Speech perception is a difficult matter, not as fully understood as speech production. It is a seamless and innate ability, typically acquired in early infancy. Yet, it remains considerably less subject to conscious scrutiny compared to speech production.
Speech perception (SP) can be delineated in two distinct ways.
Broadly, SP is the understanding of the full range of information transmitted by the spoken message. It includes 1) the decoding of the linguistic information with preexisting syntactic, semantic, and pragmatic analyses (equivalent to the written text); 2) the speaker's feelings about what he is saying (doubt, conviction), 3) his relationship with the listener (friendship, irritation), 4) his identity, personality traits, gender, age, physical and mental state, thanks to cues that are not controlled by the speaker; 5) Understanding the message can lead to creating empathy or sadness in the listener. Narrowly, SP is understood as the phonetic analysis of the incoming signal. The continuous and varying acoustic signal is transformed into a sequence of discrete speech units, features, phonemes, diphones, or syllables (the hierarchy is not well known). These units interact with our mental lexicon.

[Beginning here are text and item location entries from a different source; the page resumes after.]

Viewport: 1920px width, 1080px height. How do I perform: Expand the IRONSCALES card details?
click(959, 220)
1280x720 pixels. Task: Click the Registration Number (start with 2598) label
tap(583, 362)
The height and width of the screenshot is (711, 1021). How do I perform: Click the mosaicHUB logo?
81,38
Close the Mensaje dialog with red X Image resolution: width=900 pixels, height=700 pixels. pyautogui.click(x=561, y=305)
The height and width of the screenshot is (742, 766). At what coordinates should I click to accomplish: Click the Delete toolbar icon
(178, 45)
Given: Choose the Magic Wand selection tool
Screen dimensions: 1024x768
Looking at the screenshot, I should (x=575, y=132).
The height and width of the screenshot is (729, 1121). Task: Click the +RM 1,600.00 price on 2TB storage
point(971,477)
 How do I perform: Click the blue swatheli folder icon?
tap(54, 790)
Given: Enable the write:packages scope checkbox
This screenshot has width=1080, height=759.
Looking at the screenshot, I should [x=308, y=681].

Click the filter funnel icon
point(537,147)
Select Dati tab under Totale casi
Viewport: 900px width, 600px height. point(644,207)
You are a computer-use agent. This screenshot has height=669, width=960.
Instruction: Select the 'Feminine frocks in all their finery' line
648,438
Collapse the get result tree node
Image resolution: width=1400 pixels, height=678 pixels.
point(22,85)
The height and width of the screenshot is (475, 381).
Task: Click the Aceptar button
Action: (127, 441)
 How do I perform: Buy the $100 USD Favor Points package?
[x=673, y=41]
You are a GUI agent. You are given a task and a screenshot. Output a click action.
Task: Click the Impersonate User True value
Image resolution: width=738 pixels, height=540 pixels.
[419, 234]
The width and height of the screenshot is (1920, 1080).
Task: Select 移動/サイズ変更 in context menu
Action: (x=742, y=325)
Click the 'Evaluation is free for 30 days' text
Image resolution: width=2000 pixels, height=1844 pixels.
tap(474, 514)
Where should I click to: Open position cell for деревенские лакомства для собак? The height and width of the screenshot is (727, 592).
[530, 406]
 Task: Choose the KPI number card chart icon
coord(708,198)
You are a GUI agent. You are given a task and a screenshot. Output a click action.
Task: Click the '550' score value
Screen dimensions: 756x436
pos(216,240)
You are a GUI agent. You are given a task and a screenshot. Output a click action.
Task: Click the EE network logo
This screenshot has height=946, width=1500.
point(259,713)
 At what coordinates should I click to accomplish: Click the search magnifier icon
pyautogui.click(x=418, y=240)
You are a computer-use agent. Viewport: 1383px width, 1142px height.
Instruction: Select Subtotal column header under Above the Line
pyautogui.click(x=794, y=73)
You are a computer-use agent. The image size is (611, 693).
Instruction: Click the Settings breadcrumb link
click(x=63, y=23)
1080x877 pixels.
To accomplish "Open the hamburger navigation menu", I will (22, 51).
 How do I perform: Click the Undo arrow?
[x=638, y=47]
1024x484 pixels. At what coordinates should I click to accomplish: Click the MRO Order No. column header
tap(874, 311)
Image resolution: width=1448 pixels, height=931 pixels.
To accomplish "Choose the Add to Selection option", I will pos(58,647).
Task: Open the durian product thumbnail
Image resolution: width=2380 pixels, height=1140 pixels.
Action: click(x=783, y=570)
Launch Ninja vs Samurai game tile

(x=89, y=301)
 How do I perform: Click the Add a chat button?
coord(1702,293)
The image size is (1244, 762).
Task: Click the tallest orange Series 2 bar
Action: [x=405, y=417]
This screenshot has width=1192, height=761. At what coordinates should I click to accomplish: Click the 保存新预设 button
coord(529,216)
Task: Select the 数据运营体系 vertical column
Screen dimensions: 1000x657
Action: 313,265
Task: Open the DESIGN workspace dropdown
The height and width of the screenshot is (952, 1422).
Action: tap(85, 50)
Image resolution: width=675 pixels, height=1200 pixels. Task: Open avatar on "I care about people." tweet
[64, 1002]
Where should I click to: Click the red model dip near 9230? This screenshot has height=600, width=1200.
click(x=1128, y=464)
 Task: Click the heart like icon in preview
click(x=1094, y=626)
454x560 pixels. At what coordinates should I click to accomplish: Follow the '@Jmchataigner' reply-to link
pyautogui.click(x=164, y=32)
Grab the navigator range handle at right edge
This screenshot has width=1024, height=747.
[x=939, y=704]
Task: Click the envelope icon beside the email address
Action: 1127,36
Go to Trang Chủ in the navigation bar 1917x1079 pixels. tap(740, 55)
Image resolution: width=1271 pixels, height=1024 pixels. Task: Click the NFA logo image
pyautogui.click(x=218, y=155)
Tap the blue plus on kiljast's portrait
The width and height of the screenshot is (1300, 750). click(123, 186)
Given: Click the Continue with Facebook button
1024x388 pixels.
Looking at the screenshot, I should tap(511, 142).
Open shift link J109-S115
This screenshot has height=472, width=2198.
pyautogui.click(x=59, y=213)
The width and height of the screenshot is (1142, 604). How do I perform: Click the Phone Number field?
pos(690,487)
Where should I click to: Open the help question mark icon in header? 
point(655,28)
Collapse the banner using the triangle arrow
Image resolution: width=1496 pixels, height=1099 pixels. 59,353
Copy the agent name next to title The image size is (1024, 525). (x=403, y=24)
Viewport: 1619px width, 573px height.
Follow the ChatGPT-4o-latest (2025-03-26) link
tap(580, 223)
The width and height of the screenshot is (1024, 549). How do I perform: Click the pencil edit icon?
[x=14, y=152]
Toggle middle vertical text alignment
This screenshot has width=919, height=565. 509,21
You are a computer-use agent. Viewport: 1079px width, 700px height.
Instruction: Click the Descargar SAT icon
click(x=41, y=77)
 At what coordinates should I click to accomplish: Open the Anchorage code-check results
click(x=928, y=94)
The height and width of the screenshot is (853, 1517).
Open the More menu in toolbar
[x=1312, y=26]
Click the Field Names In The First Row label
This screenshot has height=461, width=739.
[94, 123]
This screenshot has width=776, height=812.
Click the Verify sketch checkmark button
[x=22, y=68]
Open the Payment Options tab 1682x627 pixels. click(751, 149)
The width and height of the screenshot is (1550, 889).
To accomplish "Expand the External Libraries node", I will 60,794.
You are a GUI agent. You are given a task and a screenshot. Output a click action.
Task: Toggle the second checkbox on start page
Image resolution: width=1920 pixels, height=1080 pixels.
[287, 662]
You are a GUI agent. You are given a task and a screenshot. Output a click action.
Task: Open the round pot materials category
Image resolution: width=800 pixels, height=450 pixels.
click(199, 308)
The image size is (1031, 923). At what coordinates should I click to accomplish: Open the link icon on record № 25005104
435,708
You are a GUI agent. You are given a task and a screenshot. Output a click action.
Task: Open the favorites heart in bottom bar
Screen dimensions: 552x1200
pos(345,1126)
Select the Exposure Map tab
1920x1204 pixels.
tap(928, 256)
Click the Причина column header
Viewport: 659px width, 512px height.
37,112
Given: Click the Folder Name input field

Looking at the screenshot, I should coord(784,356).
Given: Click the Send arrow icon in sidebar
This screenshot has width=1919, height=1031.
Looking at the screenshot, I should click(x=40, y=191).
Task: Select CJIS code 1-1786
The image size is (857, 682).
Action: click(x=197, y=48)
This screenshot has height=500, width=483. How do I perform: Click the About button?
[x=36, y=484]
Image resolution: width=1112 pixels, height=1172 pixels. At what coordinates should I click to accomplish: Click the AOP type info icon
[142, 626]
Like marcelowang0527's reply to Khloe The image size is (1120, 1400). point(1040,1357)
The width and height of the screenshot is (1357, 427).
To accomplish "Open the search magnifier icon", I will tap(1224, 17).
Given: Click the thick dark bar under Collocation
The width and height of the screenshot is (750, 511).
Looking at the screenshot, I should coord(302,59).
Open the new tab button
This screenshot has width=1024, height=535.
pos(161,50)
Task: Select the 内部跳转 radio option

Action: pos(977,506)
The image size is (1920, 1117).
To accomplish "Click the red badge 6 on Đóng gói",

Both speech and nonspeech sounds are perceived by the same ear and transmitted to the brain via the same auditory nerve. Consequently, they share common neural mechanisms. The ear conducts a form of non-linear frequency analysis on incoming signals within the cochlea, akin to a filter bank that can be depicted in a spectrogram. The fine-tuned analysis of low-frequency components (the frequency of the first spectral peaks and harmonics) is crucial for the detection of nasality, breathiness, speaker characteristics, and voice quality. Both speech and nonspeech sounds undergo temporal masking, as well as frequency masking, along with discontinuity reinforcement, before they are transmitted to the auditory cortex. Critical bands represent frequency bandwidths within which the ear cannot distinguish individual frequencies: when two formants are in close proximity, they are perceived as a single formant, like in the case of quantal vowels). Additionally, integration times come into play, involving the integration of intensity at the syllable level.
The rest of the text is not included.